__SHORT EXERCISE__
Repeat the lines of the material below verbatim, starting at the line containing "The image size is (233, 168)." and ending at the line containing "[x=368, y=210]", with both of those lines included.

** Begin DATASET CONTENT **

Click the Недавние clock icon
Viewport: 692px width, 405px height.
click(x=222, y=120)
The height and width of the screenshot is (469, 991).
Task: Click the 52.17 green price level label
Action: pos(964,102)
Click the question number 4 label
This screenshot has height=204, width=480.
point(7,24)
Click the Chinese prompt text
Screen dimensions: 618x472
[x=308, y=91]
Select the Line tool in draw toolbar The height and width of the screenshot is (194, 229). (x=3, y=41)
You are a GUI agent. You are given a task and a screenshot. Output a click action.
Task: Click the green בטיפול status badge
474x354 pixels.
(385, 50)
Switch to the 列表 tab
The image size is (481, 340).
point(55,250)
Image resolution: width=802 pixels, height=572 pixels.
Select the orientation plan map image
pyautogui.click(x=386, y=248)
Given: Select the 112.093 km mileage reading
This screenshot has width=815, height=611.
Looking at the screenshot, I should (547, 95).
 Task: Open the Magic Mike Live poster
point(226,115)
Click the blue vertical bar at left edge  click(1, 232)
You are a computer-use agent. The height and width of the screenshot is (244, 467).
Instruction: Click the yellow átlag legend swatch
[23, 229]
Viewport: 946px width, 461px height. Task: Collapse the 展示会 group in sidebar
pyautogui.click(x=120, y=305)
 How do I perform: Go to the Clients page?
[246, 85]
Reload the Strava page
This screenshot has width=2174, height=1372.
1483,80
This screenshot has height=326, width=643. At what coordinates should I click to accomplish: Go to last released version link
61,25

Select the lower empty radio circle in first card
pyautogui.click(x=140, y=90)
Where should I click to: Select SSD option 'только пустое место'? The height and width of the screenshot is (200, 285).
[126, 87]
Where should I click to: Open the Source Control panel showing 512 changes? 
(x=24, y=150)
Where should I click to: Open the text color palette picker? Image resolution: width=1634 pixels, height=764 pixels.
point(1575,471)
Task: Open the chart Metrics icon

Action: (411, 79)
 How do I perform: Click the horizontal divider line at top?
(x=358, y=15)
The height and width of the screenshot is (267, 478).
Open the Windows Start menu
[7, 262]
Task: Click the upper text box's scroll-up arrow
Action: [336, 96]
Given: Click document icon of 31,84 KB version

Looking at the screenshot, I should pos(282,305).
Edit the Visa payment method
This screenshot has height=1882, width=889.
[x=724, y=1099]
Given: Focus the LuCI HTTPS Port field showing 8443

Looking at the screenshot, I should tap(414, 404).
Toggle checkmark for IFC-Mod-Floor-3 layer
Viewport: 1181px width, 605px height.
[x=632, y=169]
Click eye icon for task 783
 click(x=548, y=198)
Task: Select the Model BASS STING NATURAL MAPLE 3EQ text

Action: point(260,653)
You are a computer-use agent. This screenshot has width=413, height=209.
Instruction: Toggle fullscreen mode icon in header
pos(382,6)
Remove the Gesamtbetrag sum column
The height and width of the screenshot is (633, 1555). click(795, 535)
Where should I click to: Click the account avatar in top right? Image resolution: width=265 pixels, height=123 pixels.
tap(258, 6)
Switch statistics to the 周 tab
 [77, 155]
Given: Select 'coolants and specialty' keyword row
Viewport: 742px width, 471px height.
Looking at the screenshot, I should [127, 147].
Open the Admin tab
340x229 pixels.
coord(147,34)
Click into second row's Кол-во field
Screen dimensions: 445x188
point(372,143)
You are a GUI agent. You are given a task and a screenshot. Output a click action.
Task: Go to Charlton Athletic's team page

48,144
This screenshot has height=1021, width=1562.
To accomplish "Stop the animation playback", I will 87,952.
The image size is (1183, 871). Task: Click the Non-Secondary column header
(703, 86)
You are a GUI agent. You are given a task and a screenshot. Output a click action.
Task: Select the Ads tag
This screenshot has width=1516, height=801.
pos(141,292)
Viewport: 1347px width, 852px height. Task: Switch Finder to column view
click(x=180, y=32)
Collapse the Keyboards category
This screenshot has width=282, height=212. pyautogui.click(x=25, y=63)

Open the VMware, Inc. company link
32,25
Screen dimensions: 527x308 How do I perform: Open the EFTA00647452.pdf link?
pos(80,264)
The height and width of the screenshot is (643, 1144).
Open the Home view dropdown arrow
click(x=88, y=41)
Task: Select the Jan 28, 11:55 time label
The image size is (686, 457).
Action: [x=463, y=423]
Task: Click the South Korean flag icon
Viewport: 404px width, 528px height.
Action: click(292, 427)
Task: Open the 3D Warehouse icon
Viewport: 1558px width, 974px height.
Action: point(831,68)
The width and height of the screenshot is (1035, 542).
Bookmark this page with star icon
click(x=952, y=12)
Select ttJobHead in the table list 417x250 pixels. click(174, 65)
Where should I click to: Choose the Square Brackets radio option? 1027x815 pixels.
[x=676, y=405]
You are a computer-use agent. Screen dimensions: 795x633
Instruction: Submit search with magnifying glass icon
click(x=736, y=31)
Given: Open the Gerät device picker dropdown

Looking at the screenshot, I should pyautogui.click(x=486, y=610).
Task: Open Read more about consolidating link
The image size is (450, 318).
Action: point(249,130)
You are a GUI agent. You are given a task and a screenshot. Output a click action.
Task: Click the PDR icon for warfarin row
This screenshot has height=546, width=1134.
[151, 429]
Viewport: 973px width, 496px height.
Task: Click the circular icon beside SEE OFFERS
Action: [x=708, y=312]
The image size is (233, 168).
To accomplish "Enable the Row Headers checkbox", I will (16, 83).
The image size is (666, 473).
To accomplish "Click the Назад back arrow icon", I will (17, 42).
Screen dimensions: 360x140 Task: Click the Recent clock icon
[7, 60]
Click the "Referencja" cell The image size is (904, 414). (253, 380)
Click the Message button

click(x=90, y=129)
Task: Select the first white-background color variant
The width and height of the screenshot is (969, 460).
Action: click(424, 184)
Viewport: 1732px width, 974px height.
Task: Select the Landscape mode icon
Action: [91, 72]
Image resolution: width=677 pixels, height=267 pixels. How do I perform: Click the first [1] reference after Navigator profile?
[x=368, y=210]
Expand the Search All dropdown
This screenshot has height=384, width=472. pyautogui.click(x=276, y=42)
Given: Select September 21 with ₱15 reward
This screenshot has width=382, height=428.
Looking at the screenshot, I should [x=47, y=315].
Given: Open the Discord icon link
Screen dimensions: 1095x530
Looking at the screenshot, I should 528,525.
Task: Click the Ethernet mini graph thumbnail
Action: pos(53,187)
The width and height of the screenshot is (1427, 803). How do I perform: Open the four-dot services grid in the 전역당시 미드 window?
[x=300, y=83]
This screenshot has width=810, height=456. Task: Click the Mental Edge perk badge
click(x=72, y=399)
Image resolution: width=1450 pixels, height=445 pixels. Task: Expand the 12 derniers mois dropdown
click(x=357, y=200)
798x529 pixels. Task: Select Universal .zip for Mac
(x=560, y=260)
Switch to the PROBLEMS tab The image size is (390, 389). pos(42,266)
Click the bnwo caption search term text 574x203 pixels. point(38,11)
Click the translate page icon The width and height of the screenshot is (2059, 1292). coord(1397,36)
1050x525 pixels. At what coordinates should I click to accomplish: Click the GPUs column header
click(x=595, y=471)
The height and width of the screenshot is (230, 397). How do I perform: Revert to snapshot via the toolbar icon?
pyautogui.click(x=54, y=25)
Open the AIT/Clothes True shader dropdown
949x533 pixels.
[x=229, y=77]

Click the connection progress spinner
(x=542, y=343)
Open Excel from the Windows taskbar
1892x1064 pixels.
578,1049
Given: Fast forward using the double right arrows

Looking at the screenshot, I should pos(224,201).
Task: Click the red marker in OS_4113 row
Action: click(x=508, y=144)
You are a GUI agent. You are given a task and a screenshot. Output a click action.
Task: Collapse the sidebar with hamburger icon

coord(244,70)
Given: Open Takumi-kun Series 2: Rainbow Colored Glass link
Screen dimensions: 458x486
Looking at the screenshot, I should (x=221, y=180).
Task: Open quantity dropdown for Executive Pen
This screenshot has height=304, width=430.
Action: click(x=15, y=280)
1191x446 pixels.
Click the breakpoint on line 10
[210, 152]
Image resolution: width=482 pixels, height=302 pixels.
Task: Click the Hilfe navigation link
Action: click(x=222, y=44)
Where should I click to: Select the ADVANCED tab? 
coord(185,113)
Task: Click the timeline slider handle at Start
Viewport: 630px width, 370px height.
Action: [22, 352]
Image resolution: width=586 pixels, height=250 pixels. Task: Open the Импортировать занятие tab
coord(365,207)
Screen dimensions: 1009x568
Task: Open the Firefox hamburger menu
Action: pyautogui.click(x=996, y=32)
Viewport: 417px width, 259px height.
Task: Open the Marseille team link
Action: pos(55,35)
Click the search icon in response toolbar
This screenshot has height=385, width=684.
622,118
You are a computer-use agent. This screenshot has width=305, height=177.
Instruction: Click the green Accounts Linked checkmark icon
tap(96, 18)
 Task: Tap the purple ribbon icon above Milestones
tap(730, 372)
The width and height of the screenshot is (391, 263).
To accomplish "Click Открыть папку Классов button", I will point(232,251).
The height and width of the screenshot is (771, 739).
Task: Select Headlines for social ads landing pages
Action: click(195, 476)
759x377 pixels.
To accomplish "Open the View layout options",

** End DATASET CONTENT **

__OUTPUT__
The image size is (233, 168).
To accomplish "Enable the Row Headers checkbox", I will (16, 83).
The image size is (666, 473).
To accomplish "Click the Назад back arrow icon", I will (17, 42).
Screen dimensions: 360x140 Task: Click the Recent clock icon
[7, 60]
Click the "Referencja" cell The image size is (904, 414). (253, 380)
Click the Message button

click(x=90, y=129)
Task: Select the first white-background color variant
The width and height of the screenshot is (969, 460).
Action: click(424, 184)
Viewport: 1732px width, 974px height.
Task: Select the Landscape mode icon
Action: [91, 72]
Image resolution: width=677 pixels, height=267 pixels. How do I perform: Click the first [1] reference after Navigator profile?
[x=368, y=210]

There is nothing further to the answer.